Not quite. Whitey Bulger was rubbing his hands on the sidelines, gleefully aware that another Mafia cadre was about to bite the dust by putting racketeering evidence on tape for the feds. Once again top mafiosi would soon face the music played in court and have little choice but to plead guilty to long terms. Patriarca, with the lightest criminal record, was sentenced to eight years; Russo got sixteen years; and Ferrara was dealt the stiffest sentence of all—twenty-two years. Once again Whitey and Stevie had helped target their enemies and then got out of the way.

The shattered mobster hierarchy also paved the way to the top for Stevie’s old partner from the 1960s, Cadillac Frank Salemme. Just out of jail, Salemme was planning a rapid ascension. He revived a loose alliance with Flemmi, a reunion of their two-man death squad of the late 1960s when they carried out hits for Larry Zannino. Salemme would soon manage to survive a clumsy assassination attempt against him outside a pancake house, for which he blamed Ferrara. But the gunfire did not slow his ambitious program to take over the Mafia and ally himself with Flemmi and Bulger.

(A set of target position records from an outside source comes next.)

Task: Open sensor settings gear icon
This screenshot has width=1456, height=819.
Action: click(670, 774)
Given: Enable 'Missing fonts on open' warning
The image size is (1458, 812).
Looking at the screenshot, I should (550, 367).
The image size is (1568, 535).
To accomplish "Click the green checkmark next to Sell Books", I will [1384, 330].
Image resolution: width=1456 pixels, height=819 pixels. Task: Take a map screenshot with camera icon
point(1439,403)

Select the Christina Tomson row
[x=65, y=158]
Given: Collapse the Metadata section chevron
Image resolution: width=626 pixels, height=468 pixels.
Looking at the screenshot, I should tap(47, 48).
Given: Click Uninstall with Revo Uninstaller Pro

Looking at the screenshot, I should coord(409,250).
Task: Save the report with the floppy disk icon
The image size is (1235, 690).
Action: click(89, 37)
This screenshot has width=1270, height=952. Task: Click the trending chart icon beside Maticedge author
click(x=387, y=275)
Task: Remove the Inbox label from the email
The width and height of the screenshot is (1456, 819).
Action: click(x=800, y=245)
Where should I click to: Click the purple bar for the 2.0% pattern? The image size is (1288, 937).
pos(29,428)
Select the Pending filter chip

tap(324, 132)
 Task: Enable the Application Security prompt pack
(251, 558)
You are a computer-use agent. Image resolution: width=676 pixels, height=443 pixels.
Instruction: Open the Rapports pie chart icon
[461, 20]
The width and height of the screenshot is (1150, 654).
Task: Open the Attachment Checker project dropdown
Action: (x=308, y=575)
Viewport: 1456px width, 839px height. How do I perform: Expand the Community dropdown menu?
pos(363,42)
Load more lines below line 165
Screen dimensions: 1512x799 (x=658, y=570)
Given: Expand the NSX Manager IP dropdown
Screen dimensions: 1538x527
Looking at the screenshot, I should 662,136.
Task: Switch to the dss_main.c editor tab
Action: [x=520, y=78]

The law enforcement terrain began to shift as well. For starters, John Connolly stepped down at the end of 1990. He was feted by his colleagues at a raucous party before making a soft landing as head of corporate security at Boston Edison, a company that had long curried favor with Senate President William Bulger. Around the same time, Connolly moved into a condo building in South Boston that had adjoining units belonging to Kevin Weeks and Whitey Bulger. Connolly quickly moved up the corporate ladder to the job of in-house lobbyist and an executive salary of about $120,000. From a Prudential Tower office above Boston’s Back Bay, Connolly worked with legislators at Bulger’s state house and did some Washington lobbying for the utility. But his interests stayed parochial. His office wall, decked out with photos of local politicians and sports figures, had a special place for Ted Williams, his boyhood icon.

Without Connolly in place, Bulger began to scale back and focused on South Boston holdings rather than looking for new business. He even forged a uniquely Whitey Bulger retirement plan: he “won” the state lottery. After a winning ticket was sold at his Rotary Variety Store, Bulger informed the $14.3 million jackpot winner that it would be in his best interests to acquire a new partner. Whitey and two allies left the customer half of the proceeds. Bulger claimed about $89,000 a year in after-tax income for himself—a stipend that could support his lifestyle against audits by the increasingly snoopy IRS. Investigators later found that Bulger paid the ticket holder $700,000 in dirty money to get an official cut worth $1.8 million over the next twenty years.

For his part, Flemmi launched his 401k plan with real estate trusts he controlled through relatives and in-laws. The 1990s marked his whole-hog immersion in Boston’s toniest neighborhood, the onetime Brahmin bastion of Back Bay. In 1992 he sunk $1.5 million in cash into a six-unit condominium building and two smaller units and some residential property in surrounding suburbs.